Data entries

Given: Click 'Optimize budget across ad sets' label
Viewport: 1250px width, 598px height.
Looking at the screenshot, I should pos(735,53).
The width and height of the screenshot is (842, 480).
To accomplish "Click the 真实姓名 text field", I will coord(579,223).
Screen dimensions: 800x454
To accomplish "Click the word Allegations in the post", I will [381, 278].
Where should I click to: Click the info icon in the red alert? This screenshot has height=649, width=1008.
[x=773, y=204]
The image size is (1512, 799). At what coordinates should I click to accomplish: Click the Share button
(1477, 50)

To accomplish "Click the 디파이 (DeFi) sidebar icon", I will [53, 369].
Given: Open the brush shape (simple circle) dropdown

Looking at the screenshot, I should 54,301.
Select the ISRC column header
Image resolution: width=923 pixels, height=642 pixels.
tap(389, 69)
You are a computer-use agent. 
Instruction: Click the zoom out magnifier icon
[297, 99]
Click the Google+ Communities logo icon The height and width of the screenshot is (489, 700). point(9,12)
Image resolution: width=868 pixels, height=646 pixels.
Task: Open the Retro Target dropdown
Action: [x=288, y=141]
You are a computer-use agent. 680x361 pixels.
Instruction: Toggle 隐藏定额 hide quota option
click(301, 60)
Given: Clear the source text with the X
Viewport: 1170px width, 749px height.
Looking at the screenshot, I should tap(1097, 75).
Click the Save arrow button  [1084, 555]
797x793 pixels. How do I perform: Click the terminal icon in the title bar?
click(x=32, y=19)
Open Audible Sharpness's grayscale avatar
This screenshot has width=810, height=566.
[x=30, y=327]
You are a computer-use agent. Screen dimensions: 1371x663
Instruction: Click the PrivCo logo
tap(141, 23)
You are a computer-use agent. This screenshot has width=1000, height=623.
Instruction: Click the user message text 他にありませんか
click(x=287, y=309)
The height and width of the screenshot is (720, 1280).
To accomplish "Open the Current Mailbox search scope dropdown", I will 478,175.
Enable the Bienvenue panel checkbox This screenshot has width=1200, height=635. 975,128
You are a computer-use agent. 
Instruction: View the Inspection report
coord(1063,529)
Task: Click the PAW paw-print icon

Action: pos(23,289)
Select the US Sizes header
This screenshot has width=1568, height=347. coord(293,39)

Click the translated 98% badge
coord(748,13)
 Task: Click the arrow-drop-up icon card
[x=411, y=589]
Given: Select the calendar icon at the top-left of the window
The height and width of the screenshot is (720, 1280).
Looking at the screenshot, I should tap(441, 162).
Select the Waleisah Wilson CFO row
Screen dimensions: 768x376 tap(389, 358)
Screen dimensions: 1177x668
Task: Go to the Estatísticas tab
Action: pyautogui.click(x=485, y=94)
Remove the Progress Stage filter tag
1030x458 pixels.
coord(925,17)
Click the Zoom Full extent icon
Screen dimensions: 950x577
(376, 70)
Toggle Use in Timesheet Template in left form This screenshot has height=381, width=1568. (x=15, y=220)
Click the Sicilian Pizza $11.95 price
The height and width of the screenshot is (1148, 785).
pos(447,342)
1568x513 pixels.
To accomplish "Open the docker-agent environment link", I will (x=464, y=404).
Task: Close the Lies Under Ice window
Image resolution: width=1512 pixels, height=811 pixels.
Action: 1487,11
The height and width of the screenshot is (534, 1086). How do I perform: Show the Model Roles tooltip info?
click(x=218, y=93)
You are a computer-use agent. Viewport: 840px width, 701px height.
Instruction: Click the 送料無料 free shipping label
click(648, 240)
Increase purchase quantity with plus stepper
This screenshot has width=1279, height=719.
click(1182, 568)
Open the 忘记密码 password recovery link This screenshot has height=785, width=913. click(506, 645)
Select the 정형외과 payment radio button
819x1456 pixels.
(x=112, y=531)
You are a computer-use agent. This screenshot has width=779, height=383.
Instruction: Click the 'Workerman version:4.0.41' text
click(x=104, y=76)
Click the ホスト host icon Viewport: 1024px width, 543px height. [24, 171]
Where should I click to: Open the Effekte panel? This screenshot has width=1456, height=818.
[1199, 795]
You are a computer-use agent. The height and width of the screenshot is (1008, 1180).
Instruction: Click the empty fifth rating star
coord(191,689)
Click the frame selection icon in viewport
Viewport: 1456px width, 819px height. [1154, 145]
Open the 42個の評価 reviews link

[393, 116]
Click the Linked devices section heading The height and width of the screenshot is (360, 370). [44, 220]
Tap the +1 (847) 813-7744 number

:: WHAT THE TASK REQUIRES ::
An exact repetition of the data above is all that is needed.

:: WRITTEN ANSWER ::
Given: Click 'Optimize budget across ad sets' label
Viewport: 1250px width, 598px height.
Looking at the screenshot, I should pos(735,53).
The width and height of the screenshot is (842, 480).
To accomplish "Click the 真实姓名 text field", I will coord(579,223).
Screen dimensions: 800x454
To accomplish "Click the word Allegations in the post", I will [381, 278].
Where should I click to: Click the info icon in the red alert? This screenshot has height=649, width=1008.
[x=773, y=204]
The image size is (1512, 799). At what coordinates should I click to accomplish: Click the Share button
(1477, 50)

To accomplish "Click the 디파이 (DeFi) sidebar icon", I will [53, 369].
Given: Open the brush shape (simple circle) dropdown

Looking at the screenshot, I should 54,301.
Select the ISRC column header
Image resolution: width=923 pixels, height=642 pixels.
tap(389, 69)
You are a computer-use agent. 
Instruction: Click the zoom out magnifier icon
[297, 99]
Click the Google+ Communities logo icon The height and width of the screenshot is (489, 700). point(9,12)
Image resolution: width=868 pixels, height=646 pixels.
Task: Open the Retro Target dropdown
Action: [x=288, y=141]
You are a computer-use agent. 680x361 pixels.
Instruction: Toggle 隐藏定额 hide quota option
click(301, 60)
Given: Clear the source text with the X
Viewport: 1170px width, 749px height.
Looking at the screenshot, I should tap(1097, 75).
Click the Save arrow button  [1084, 555]
797x793 pixels. How do I perform: Click the terminal icon in the title bar?
click(x=32, y=19)
Open Audible Sharpness's grayscale avatar
This screenshot has width=810, height=566.
[x=30, y=327]
You are a computer-use agent. Screen dimensions: 1371x663
Instruction: Click the PrivCo logo
tap(141, 23)
You are a computer-use agent. This screenshot has width=1000, height=623.
Instruction: Click the user message text 他にありませんか
click(x=287, y=309)
The height and width of the screenshot is (720, 1280).
To accomplish "Open the Current Mailbox search scope dropdown", I will 478,175.
Enable the Bienvenue panel checkbox This screenshot has width=1200, height=635. 975,128
You are a computer-use agent. 
Instruction: View the Inspection report
coord(1063,529)
Task: Click the PAW paw-print icon

Action: pos(23,289)
Select the US Sizes header
This screenshot has width=1568, height=347. coord(293,39)

Click the translated 98% badge
coord(748,13)
 Task: Click the arrow-drop-up icon card
[x=411, y=589]
Given: Select the calendar icon at the top-left of the window
The height and width of the screenshot is (720, 1280).
Looking at the screenshot, I should tap(441, 162).
Select the Waleisah Wilson CFO row
Screen dimensions: 768x376 tap(389, 358)
Screen dimensions: 1177x668
Task: Go to the Estatísticas tab
Action: pyautogui.click(x=485, y=94)
Remove the Progress Stage filter tag
1030x458 pixels.
coord(925,17)
Click the Zoom Full extent icon
Screen dimensions: 950x577
(376, 70)
Toggle Use in Timesheet Template in left form This screenshot has height=381, width=1568. (x=15, y=220)
Click the Sicilian Pizza $11.95 price
The height and width of the screenshot is (1148, 785).
pos(447,342)
1568x513 pixels.
To accomplish "Open the docker-agent environment link", I will (x=464, y=404).
Task: Close the Lies Under Ice window
Image resolution: width=1512 pixels, height=811 pixels.
Action: 1487,11
The height and width of the screenshot is (534, 1086). How do I perform: Show the Model Roles tooltip info?
click(x=218, y=93)
You are a computer-use agent. Viewport: 840px width, 701px height.
Instruction: Click the 送料無料 free shipping label
click(648, 240)
Increase purchase quantity with plus stepper
This screenshot has width=1279, height=719.
click(1182, 568)
Open the 忘记密码 password recovery link This screenshot has height=785, width=913. click(506, 645)
Select the 정형외과 payment radio button
819x1456 pixels.
(x=112, y=531)
You are a computer-use agent. This screenshot has width=779, height=383.
Instruction: Click the 'Workerman version:4.0.41' text
click(x=104, y=76)
Click the ホスト host icon Viewport: 1024px width, 543px height. [24, 171]
Where should I click to: Open the Effekte panel? This screenshot has width=1456, height=818.
[1199, 795]
You are a computer-use agent. The height and width of the screenshot is (1008, 1180).
Instruction: Click the empty fifth rating star
coord(191,689)
Click the frame selection icon in viewport
Viewport: 1456px width, 819px height. [1154, 145]
Open the 42個の評価 reviews link

[393, 116]
Click the Linked devices section heading The height and width of the screenshot is (360, 370). [44, 220]
Tap the +1 (847) 813-7744 number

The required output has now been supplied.